Up to and including the line that contains "agent. This screenshot has width=1456, height=819.", repeat each line of the data exactly, starting from the first.

Excerpted data below:

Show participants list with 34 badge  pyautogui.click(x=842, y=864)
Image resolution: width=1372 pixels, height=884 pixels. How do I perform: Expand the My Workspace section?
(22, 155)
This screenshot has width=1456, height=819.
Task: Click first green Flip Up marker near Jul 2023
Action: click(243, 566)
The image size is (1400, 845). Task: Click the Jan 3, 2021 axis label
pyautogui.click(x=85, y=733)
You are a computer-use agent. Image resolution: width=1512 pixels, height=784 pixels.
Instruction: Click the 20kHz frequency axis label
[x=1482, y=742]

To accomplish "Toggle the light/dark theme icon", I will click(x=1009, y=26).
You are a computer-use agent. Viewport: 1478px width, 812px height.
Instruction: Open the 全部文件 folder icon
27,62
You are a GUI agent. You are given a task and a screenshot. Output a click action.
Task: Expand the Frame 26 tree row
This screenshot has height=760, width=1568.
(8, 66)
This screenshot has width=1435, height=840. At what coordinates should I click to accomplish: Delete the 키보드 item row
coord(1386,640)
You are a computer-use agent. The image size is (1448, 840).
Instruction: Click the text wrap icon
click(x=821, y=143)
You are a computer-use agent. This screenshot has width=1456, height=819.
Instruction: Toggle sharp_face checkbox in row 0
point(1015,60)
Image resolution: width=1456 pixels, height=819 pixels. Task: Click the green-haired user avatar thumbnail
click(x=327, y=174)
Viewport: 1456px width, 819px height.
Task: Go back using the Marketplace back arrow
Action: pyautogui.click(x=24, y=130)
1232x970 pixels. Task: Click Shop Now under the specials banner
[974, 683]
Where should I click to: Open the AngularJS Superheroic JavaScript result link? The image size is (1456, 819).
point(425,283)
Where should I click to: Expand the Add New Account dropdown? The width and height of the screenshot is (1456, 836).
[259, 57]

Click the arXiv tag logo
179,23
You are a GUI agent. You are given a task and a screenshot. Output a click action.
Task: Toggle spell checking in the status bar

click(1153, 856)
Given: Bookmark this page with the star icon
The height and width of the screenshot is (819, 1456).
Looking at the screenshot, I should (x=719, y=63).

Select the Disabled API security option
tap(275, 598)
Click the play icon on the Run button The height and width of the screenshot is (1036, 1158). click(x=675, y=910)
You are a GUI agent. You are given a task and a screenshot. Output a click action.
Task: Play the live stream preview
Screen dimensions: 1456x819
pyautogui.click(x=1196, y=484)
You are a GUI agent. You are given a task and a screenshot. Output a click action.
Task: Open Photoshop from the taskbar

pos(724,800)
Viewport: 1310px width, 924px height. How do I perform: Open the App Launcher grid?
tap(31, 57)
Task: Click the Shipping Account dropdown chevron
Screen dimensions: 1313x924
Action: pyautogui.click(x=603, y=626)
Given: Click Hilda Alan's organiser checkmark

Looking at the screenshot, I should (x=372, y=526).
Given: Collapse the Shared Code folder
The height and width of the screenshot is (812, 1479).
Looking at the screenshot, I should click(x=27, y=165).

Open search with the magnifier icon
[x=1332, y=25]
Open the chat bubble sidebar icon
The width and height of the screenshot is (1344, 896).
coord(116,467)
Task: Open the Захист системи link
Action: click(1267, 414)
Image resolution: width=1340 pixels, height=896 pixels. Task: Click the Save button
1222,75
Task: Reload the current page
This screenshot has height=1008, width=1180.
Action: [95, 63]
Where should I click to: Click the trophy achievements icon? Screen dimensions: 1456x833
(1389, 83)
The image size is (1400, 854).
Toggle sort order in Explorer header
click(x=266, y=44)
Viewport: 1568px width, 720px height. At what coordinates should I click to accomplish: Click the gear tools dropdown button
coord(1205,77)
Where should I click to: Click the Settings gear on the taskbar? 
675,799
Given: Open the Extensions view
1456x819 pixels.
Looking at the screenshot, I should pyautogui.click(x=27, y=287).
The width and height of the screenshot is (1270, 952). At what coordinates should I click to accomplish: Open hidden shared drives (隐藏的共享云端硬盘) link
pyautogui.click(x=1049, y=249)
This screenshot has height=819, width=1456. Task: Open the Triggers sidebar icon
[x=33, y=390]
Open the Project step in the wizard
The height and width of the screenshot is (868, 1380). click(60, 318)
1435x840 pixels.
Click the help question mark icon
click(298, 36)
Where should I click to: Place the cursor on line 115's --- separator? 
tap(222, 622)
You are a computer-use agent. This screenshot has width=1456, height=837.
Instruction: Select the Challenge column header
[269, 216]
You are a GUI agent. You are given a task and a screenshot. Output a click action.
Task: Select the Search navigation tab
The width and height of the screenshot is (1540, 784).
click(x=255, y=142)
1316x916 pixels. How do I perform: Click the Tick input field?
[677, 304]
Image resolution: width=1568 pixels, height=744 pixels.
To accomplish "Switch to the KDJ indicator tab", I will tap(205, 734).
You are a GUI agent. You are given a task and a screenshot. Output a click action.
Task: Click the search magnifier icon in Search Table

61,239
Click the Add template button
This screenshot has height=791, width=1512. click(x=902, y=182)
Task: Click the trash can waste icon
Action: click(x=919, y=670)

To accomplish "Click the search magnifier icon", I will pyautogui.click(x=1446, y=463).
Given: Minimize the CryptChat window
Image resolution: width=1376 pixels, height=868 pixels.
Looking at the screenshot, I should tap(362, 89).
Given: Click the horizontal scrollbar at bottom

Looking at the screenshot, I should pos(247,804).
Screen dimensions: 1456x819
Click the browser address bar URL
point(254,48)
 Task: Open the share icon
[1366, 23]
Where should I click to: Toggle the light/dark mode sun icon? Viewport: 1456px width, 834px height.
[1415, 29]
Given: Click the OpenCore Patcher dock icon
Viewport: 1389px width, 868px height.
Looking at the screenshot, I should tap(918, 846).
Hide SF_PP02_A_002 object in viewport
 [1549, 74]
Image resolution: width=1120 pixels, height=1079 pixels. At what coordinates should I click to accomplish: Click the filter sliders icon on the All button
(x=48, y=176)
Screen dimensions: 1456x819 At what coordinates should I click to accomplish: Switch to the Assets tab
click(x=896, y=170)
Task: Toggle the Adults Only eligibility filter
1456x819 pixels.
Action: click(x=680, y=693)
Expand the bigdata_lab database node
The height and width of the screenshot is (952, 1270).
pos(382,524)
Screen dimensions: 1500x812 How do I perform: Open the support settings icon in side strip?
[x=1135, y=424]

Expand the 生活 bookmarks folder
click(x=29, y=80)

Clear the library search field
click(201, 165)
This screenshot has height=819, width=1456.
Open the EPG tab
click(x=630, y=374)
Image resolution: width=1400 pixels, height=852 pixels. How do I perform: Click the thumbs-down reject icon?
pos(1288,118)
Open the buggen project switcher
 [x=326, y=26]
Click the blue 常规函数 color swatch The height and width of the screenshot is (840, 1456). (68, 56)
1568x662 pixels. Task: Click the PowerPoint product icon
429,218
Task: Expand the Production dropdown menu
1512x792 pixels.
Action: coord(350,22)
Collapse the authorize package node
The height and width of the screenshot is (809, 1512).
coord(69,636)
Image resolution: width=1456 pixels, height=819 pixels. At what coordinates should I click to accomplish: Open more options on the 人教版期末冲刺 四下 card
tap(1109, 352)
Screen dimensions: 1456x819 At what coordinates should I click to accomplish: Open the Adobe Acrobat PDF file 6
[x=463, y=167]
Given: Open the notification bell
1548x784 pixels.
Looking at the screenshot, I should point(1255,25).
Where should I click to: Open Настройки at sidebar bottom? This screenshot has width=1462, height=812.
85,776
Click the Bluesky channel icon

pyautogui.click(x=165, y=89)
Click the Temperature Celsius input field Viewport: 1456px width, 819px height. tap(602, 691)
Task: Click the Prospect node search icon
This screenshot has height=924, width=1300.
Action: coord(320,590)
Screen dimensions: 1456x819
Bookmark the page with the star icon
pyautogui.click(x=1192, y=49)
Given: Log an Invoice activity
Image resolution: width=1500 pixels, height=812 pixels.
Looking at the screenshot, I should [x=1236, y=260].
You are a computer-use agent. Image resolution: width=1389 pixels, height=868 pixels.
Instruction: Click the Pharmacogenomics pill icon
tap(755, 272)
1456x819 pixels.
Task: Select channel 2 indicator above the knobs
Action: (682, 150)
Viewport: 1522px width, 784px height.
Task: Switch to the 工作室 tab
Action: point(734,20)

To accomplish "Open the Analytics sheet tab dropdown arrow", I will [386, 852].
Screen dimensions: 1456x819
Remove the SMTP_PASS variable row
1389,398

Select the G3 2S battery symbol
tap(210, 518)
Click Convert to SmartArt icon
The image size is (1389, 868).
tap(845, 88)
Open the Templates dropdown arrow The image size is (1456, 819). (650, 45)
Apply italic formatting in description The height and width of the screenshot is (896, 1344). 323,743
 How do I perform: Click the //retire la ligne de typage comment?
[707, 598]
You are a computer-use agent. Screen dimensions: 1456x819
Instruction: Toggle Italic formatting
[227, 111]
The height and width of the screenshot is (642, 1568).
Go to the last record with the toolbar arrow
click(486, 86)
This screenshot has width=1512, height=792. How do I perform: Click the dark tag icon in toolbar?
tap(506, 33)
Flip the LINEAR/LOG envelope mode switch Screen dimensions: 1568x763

End of Excerpted data.

_Answer for the task_
Show participants list with 34 badge  pyautogui.click(x=842, y=864)
Image resolution: width=1372 pixels, height=884 pixels. How do I perform: Expand the My Workspace section?
(22, 155)
This screenshot has width=1456, height=819.
Task: Click first green Flip Up marker near Jul 2023
Action: click(243, 566)
The image size is (1400, 845). Task: Click the Jan 3, 2021 axis label
pyautogui.click(x=85, y=733)
You are a computer-use agent. Image resolution: width=1512 pixels, height=784 pixels.
Instruction: Click the 20kHz frequency axis label
[x=1482, y=742]

To accomplish "Toggle the light/dark theme icon", I will click(x=1009, y=26).
You are a computer-use agent. Viewport: 1478px width, 812px height.
Instruction: Open the 全部文件 folder icon
27,62
You are a GUI agent. You are given a task and a screenshot. Output a click action.
Task: Expand the Frame 26 tree row
This screenshot has height=760, width=1568.
(8, 66)
This screenshot has width=1435, height=840. At what coordinates should I click to accomplish: Delete the 키보드 item row
coord(1386,640)
You are a computer-use agent. The image size is (1448, 840).
Instruction: Click the text wrap icon
click(x=821, y=143)
You are a computer-use agent. This screenshot has width=1456, height=819.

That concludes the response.